■ Exercise passage:
◆ ◆ ◆ ◆

I'm not the most experienced with VCV or modular, but if you ever need a hand with it just give me a yell. Also, I would stick with the fundamental plugins for now, but I definitely suggest getting the modules created by Audible Instruments once the ball starts rolling. They're based on actual eurorack modules by a company called Mutable Instruments and they're fantastic!


----------



## Nick Batzdorf (Jan 16, 2019)

Edgar Rothermich, who writes very deep manuals for Logic, has this deep manual for VCF rack free on his site:

<http://dingdingmusic.com/tech/diagrams.html>


----------



## Deelanee Orchestra (Jan 16, 2019)

Thanks! I got this a couple of weeks ago (I think I saw this on the VCV community) but the manual only takes you through initial setup.


----------



## Nick Batzdorf (Jan 16, 2019)

That's a good place to start!

And he covers the basics deeply.


----------



## sostenuto (Jan 19, 2019)

Duuuhhh …. did not realize VCV_ Rack is 'Standalone'. 
Here's what e-mail inquiry returned:
"Rack is a standalone application, not a VST. However, after Rack 2.0, a new product called "Rack for DAWs" (or something) will be available for $99 that allows Rack to be used as a VST plugin."

Looking forward.


----------

◆ ◆ ◆ ◆

■ Data shown:
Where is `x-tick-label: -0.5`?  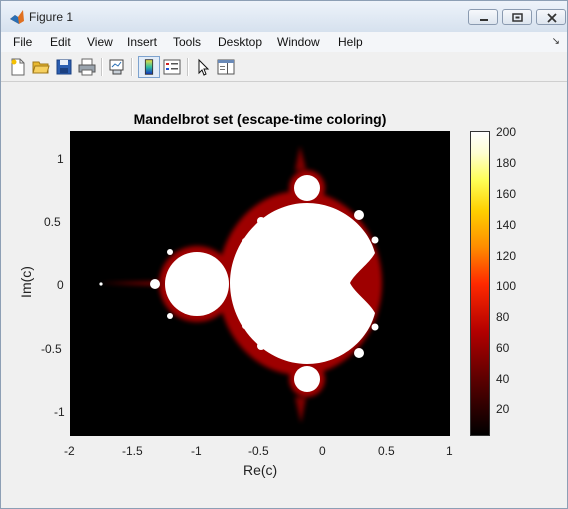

◆ ◆ ◆ ◆

■ Description of the task:
Using the VCV Rack thread, decide whether each statement agrees with it, answering yes or no and quoting the words that settle it. 1. The Audible Instruments modules are based on real eurorack modules from Mutable Instruments. 2. Deelanee Orchestra says the manual goes well beyond initial setup. 3. According to the e-mail reply, Rack is currently a VST plugin. The listing has nothing to do with the VCV Rack thread.

■ Reply:
1. Yes: "They're based on actual eurorack modules by a company called Mutable Instruments"
2. No: "the manual only takes you through initial setup."
3. No: "Rack is a standalone application, not a VST."